• [INSTRUCTIONS FOR THE TASK] Reproduce the lines from the one containing "Task: Click the" through the one containing "Action: [402, 37]", inclusive, changing "plot title" to "chart heading" and keeping everything else identical. Omit the pictures from your output.

• [EXTRACTED MATERIAL]

#####

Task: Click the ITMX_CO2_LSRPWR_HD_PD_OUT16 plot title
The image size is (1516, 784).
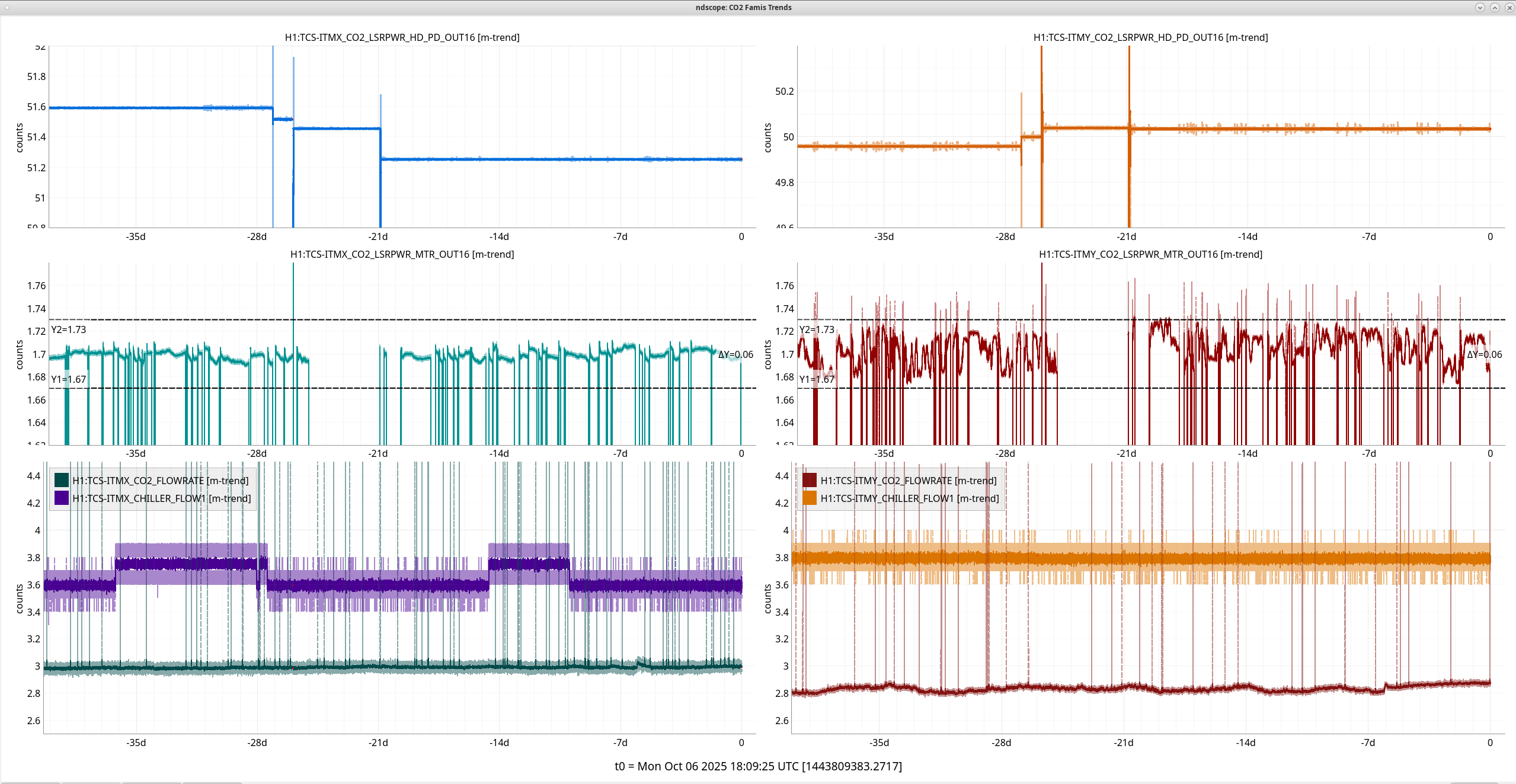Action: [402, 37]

#####

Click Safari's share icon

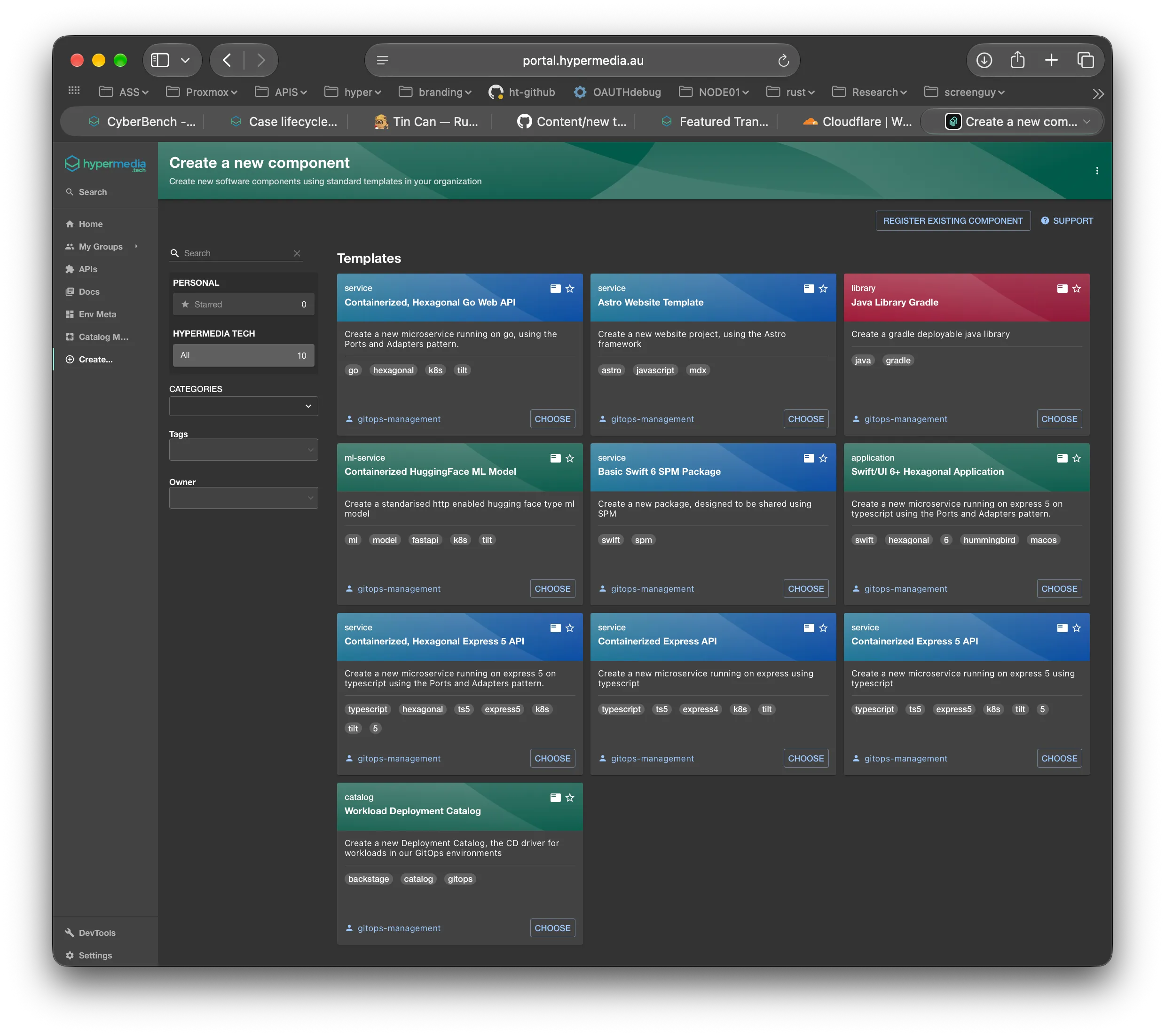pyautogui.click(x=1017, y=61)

#####

• [SOLUTION TO THIS EXERCISE]
Task: Click the ITMX_CO2_LSRPWR_HD_PD_OUT16 chart heading
The image size is (1516, 784).
Action: [402, 37]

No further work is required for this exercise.